WORK INSTRUCTIONS =>
- A) In the powerpc patch, copy the passage from "#endif /* _ASM_POWERPC_DEVICE_H" up to and including "#define BIND_ANY_ADDR (~0ul)".
- B) Write the next portion of the powerpc nvdimm patch, starting after its last line shown.

EXTRACT TO READ =>
Signed-off-by: Kajol Jain <kjain@linux.ibm.com>
---
 arch/powerpc/include/asm/device.h         |   5 +
 arch/powerpc/platforms/pseries/papr_scm.c | 225 ++++++++++++++++++++++
 2 files changed, 230 insertions(+)

diff --git a/arch/powerpc/include/asm/device.h b/arch/powerpc/include/asm/device.h
index 219559d65864..47ed639f3b8f 100644
--- a/arch/powerpc/include/asm/device.h
+++ b/arch/powerpc/include/asm/device.h
@@ -48,6 +48,11 @@ struct dev_archdata {
 
 struct pdev_archdata {
 	u64 dma_mask;
+	/*
+	 * Pointer to nvdimm_pmu structure, to handle the unregistering
+	 * of pmu device
+	 */
+	void *priv;
 };
 
 #endif /* _ASM_POWERPC_DEVICE_H */
diff --git a/arch/powerpc/platforms/pseries/papr_scm.c b/arch/powerpc/platforms/pseries/papr_scm.c
index f48e87ac89c9..bdf2620db461 100644
--- a/arch/powerpc/platforms/pseries/papr_scm.c
+++ b/arch/powerpc/platforms/pseries/papr_scm.c
@@ -19,6 +19,7 @@
 #include <asm/papr_pdsm.h>
 #include <asm/mce.h>
 #include <asm/unaligned.h>
+#include <linux/perf_event.h>
 
 #define BIND_ANY_ADDR (~0ul)
 
@@ -68,6 +69,8 @@
 #define PAPR_SCM_PERF_STATS_EYECATCHER __stringify(SCMSTATS)
 #define PAPR_SCM_PERF_STATS_VERSION 0x1
 
+#define to_nvdimm_pmu(_pmu)	container_of(_pmu, struct nvdimm_pmu, pmu)
+
 /* Struct holding a single performance metric */
 struct papr_scm_perf_stat {
 	u8 stat_id[8];
@@ -120,6 +123,9 @@ struct papr_scm_priv {
 
 	/* length of the stat buffer as expected by phyp */
 	size_t stat_buffer_len;
+
+	 /* array to have event_code and stat_id mappings */
+	char **nvdimm_events_map;
 };
 
 static int papr_scm_pmem_flush(struct nd_region *nd_region,
@@ -340,6 +346,218 @@ static ssize_t drc_pmem_query_stats(struct papr_scm_priv *p,
 	return 0;
 }
 
+static int papr_scm_pmu_get_value(struct perf_event *event, struct device *dev, u64 *count)

Data for locating words and elements:
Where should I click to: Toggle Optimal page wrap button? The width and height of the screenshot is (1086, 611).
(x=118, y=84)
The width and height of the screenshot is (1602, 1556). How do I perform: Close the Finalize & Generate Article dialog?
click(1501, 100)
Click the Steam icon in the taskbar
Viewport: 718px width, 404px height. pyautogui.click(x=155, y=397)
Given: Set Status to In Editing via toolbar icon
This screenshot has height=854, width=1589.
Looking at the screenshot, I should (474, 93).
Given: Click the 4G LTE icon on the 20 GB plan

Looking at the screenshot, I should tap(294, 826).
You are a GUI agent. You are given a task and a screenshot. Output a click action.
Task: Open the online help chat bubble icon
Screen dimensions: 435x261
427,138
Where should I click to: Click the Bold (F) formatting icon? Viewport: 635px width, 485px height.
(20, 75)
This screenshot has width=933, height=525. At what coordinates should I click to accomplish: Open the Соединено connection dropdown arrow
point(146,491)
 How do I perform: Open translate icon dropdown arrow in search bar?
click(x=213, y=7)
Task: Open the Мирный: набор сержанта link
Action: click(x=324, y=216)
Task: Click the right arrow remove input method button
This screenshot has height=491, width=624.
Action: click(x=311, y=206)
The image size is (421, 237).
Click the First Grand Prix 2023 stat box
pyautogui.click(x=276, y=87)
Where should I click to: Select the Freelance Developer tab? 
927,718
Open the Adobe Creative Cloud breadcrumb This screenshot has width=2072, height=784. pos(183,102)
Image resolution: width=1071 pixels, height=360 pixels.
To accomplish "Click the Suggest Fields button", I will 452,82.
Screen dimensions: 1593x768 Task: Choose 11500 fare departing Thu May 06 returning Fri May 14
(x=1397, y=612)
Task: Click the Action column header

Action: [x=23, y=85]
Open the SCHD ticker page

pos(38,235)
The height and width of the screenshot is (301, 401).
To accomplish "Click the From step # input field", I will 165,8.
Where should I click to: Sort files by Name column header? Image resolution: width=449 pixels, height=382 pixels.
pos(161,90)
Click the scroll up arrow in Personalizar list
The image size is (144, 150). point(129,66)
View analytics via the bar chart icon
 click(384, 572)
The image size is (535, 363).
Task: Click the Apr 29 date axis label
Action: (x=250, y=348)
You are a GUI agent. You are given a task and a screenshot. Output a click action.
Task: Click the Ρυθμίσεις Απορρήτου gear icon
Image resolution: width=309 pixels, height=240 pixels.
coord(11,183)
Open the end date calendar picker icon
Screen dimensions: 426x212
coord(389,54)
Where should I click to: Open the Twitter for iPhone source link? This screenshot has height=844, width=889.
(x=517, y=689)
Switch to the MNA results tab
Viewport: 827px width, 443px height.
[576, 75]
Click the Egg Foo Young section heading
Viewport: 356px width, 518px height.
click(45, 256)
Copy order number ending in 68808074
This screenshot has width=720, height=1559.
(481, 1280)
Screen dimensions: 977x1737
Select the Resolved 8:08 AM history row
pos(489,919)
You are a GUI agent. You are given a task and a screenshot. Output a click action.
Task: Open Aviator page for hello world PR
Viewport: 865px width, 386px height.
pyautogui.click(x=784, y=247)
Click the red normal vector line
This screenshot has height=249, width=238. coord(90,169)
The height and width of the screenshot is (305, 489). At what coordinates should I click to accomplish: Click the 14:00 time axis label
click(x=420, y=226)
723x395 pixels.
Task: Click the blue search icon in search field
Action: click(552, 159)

THE ANSWERS =>
- A)
#endif /* _ASM_POWERPC_DEVICE_H */
diff --git a/arch/powerpc/platforms/pseries/papr_scm.c b/arch/powerpc/platforms/pseries/papr_scm.c
index f48e87ac89c9..bdf2620db461 100644
--- a/arch/powerpc/platforms/pseries/papr_scm.c
+++ b/arch/powerpc/platforms/pseries/papr_scm.c
@@ -19,6 +19,7 @@
 #include <asm/papr_pdsm.h>
 #include <asm/mce.h>
 #include <asm/unaligned.h>
+#include <linux/perf_event.h>
 
 #define BIND_ANY_ADDR (~0ul)

- B)
+{
+	struct papr_scm_perf_stat *stat;
+	struct papr_scm_perf_stats *stats;
+	struct papr_scm_priv *p = (struct papr_scm_priv *)dev->driver_data;
+	int rc, size;
+
+	/* Allocate request buffer enough to hold single performance stat */
+	size = sizeof(struct papr_scm_perf_stats) +
+		sizeof(struct papr_scm_perf_stat);
+
+	if (!p || !p->nvdimm_events_map)
+		return -EINVAL;
+
+	stats = kzalloc(size, GFP_KERNEL);
+	if (!stats)
+		return -ENOMEM;
+
+	stat = &stats->scm_statistic[0];
+	memcpy(&stat->stat_id,
+	       p->nvdimm_events_map[event->attr.config],
+		sizeof(stat->stat_id));
+	stat->stat_val = 0;
+
+	rc = drc_pmem_query_stats(p, stats, 1);
+	if (rc < 0) {
+		kfree(stats);
+		return rc;
+	}
+
+	*count = be64_to_cpu(stat->stat_val);
+	kfree(stats);
+	return 0;
+}
+
+static int papr_scm_pmu_event_init(struct perf_event *event)
+{
+	struct nvdimm_pmu *nd_pmu = to_nvdimm_pmu(event->pmu);
+	struct papr_scm_priv *p;
+
+	if (!nd_pmu)
+		return -EINVAL;
+
+	/* test the event attr type for PMU enumeration */
+	if (event->attr.type != event->pmu->type)
+		return -ENOENT;
+
+	/* it does not support event sampling mode */
+	if (is_sampling_event(event))
+		return -EOPNOTSUPP;
+
+	/* no branch sampling */
+	if (has_branch_stack(event))
+		return -EOPNOTSUPP;
+
+	p = (struct papr_scm_priv *)nd_pmu->dev->driver_data;
+	if (!p)
+		return -EINVAL;
+
+	/* Invalid eventcode */
+	if (event->attr.config == 0 || event->attr.config > 16)
+		return -EINVAL;
+
+	return 0;
+}
+
+static int papr_scm_pmu_add(struct perf_event *event, int flags)
+{
+	u64 count;
+	int rc;
+	struct nvdimm_pmu *nd_pmu = to_nvdimm_pmu(event->pmu);
+
+	if (!nd_pmu)
+		return -EINVAL;
+
+	if (flags & PERF_EF_START) {
+		rc = papr_scm_pmu_get_value(event, nd_pmu->dev, &count);
+		if (rc)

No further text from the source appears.